In this study, the changes we observed in the expression of phytohormone signal-related genes were small compared with changes in the expression of genes involved in biosynthetic pathways. The expression of genes involved in the ethylene and auxin signaling pathways was not altered significantly by our treatments. Liu et al. (2016) suggested that there is a close relationship between the expression of VvEIN3 and VvACO2. In this study, we observed similar expression patterns for VvEIN3 and VvACO2. However, the significant increase in VvACO3 expression after ABA treatment probably affected endogenous ethylene levels (Figs. 4F and 5F).
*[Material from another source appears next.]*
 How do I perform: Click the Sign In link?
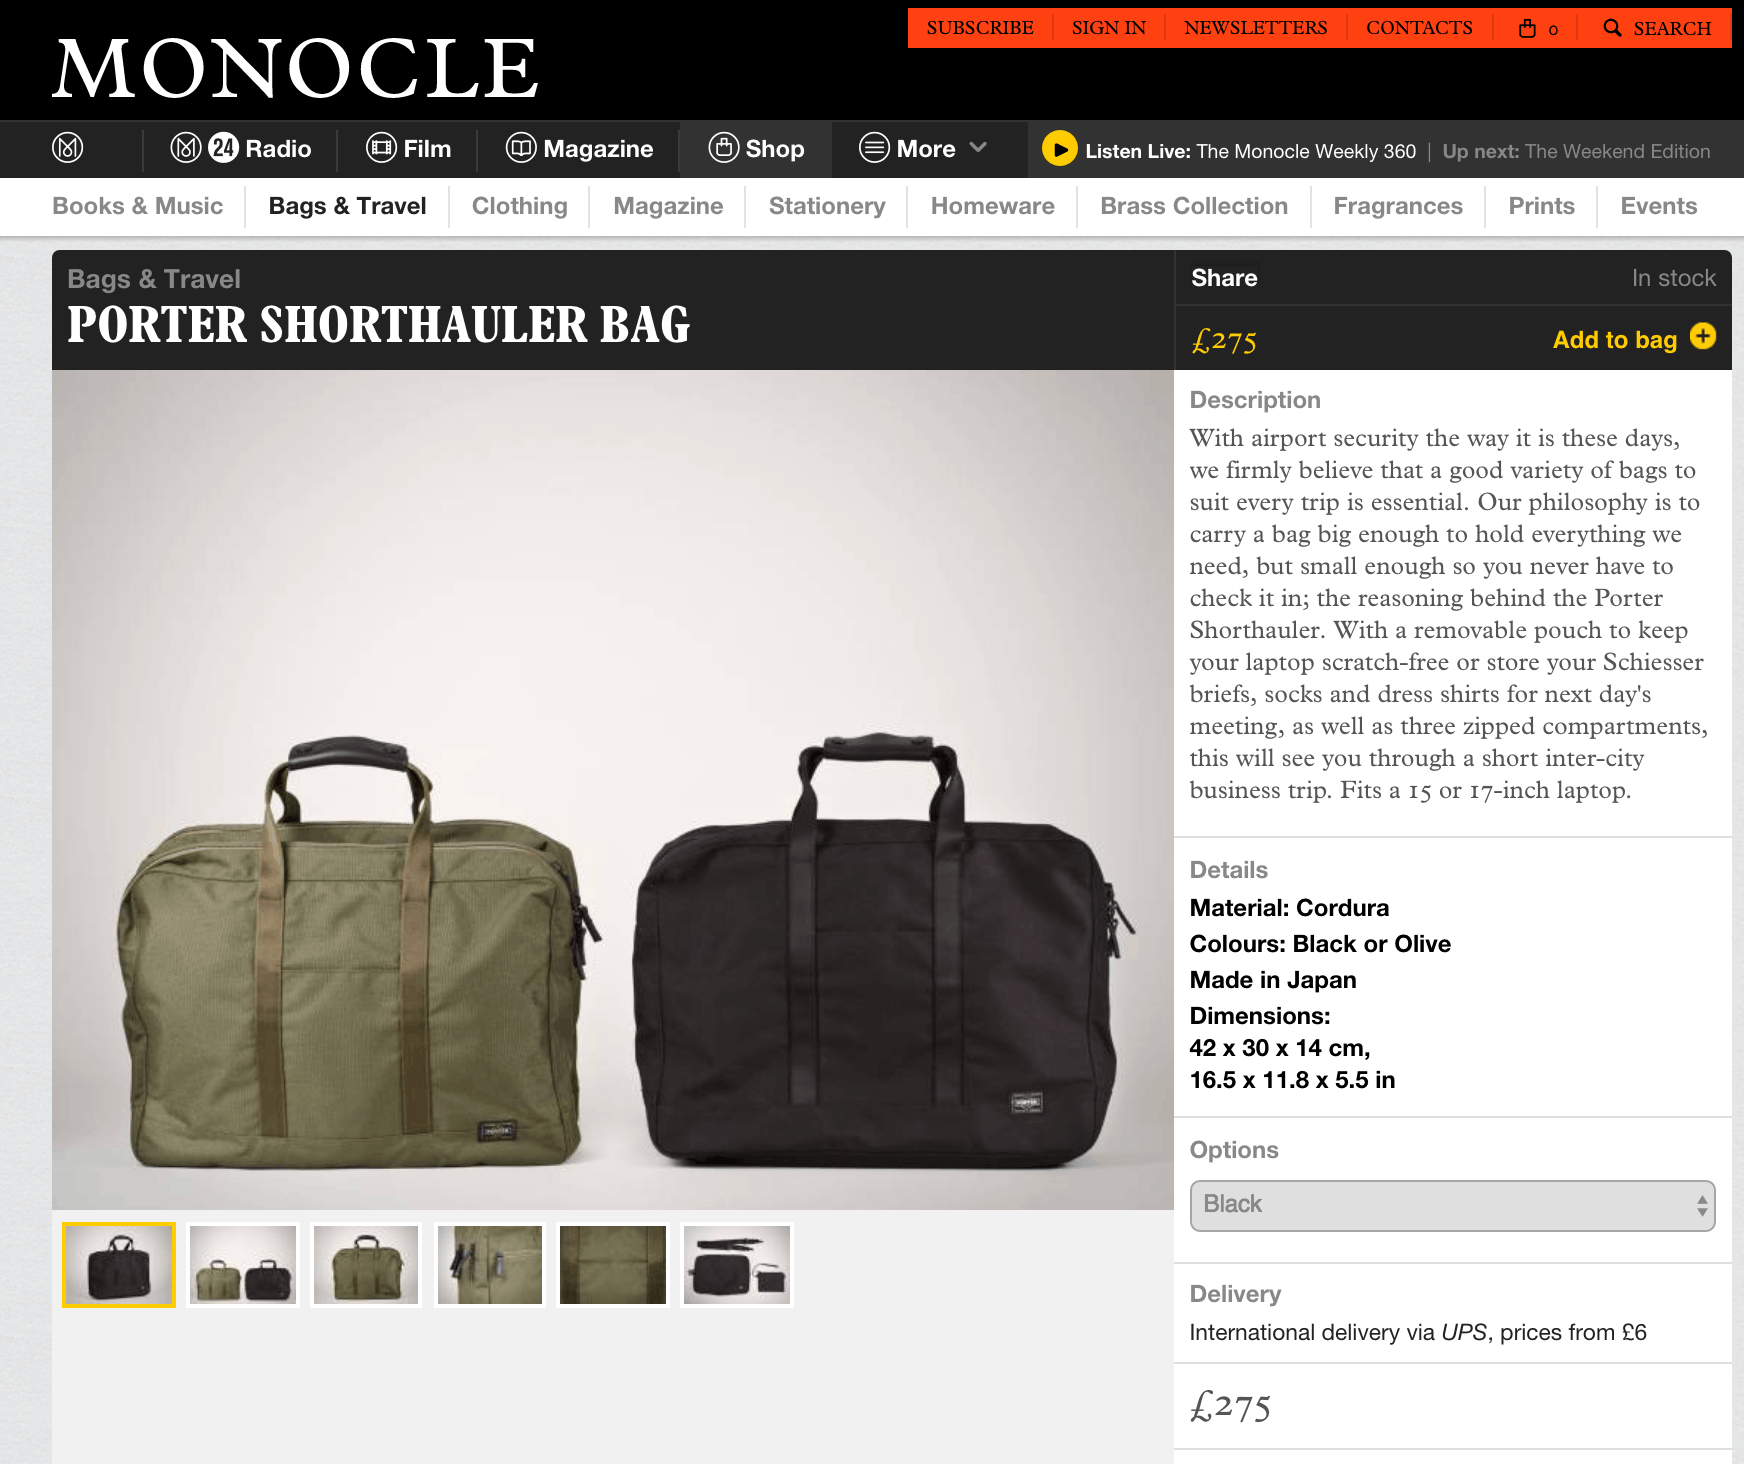(x=1109, y=28)
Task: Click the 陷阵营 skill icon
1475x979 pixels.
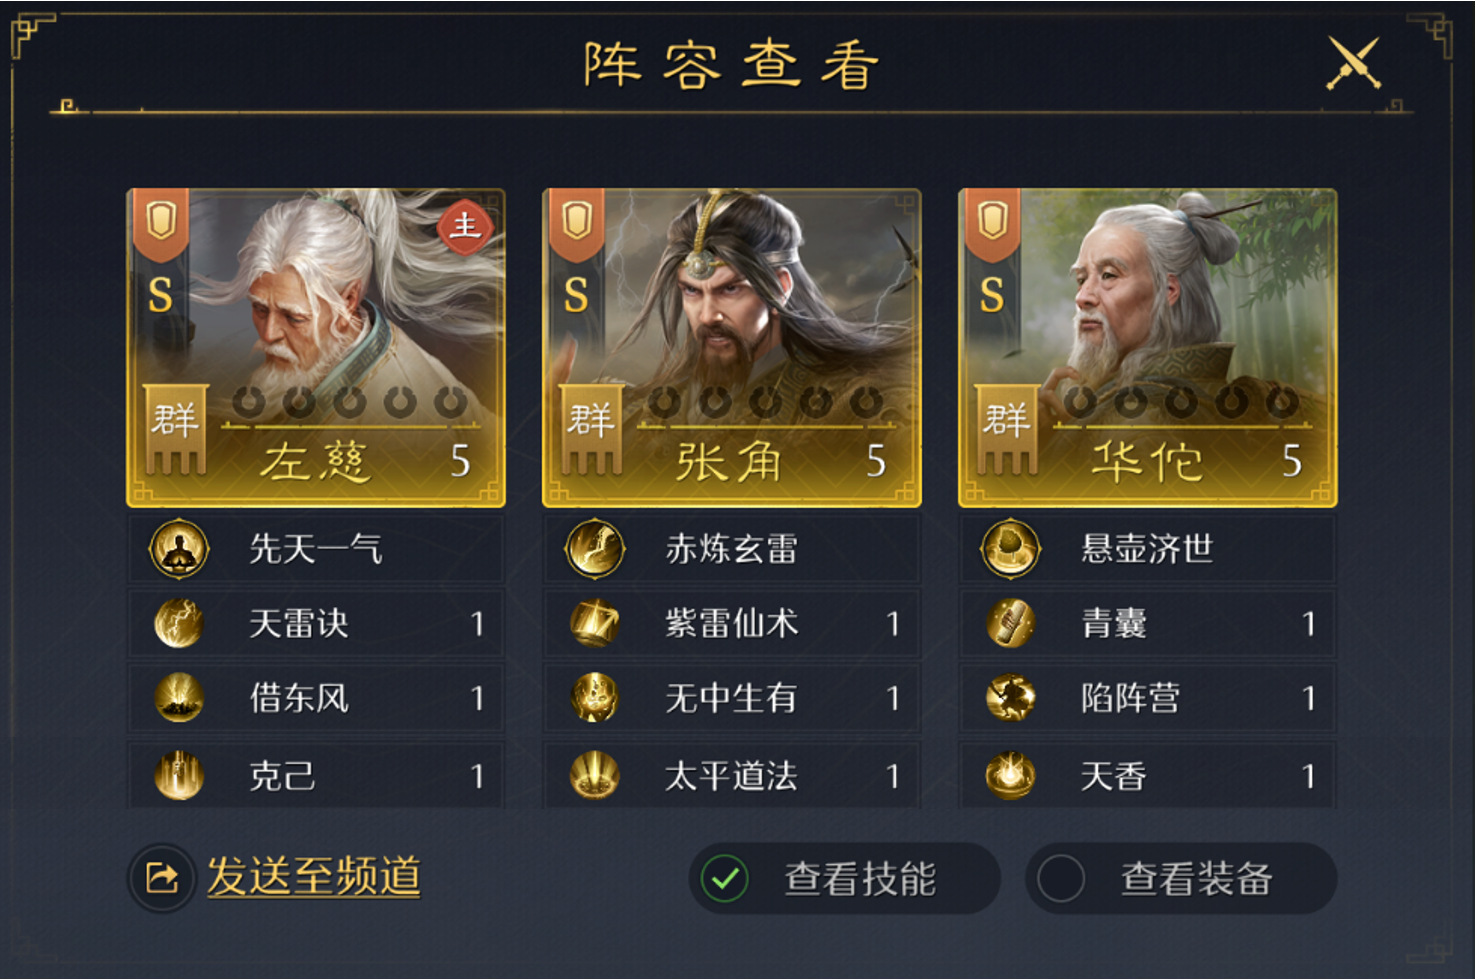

In addition, decreases in VvACO2 and VvYUC1 expression after ABA treatment at 110–120 DAFB in 2014 may have affected both ethylene and auxin levels (Fig. 5E, K). ABA and auxin have opposing effects on grape berry maturation (Coombe and Hale, 1973; Davies et al., 1997). However, the gene expression analysis results from this study suggest that ABA treatment promotes an increase in auxin levels during skin browning. Auxin may play an important role in berry browning. In addition, the crosstalk between ABA, ethylene, and other phytohormones may play an important regulatory role in grape berry maturation (Fortes et al., 2015). Further studies on the effects of phytohormone treatments, including the quantification of endogenous phytohormones, will be required to enhance our understanding of the factors that regulate berry maturation and skin browning in yellow-green skinned grape cultivars.
In yellow-green skinned grapes, ABA/ethephon treatments at the veraison stage significantly changed the appearance of berries at harvest by increasing the severity of browning and the trans-resveratrol and flavonol contents of berry skins. In berries with brown skin, interactions between ethylene and auxin may have been induced because the expression levels of the VvACO2 and VvYUC1 genes had increased. In addition, ABA treatment affected the size of the berries. Further studies will be required to identify the genes that regulate the molecular mechanisms underlying berry enlargement and skin development. ABA treatment at the veraison stage altered the expression of several genes involved in phytohormone biosynthesis and signaling more significantly than ethephon treatment. ABA treatment at veraison may affect ethylene biosynthesis by upregulating VvACO3 gene expression during berry maturation at approximately 90 DAFB. Overall, the ABA and ethephon treatments produced different changes in gene expression. Although berry maturation and skin browning were accelerated by both treatments, different mechanisms may regulate the physiological responses to ABA and ethephon in berry skins.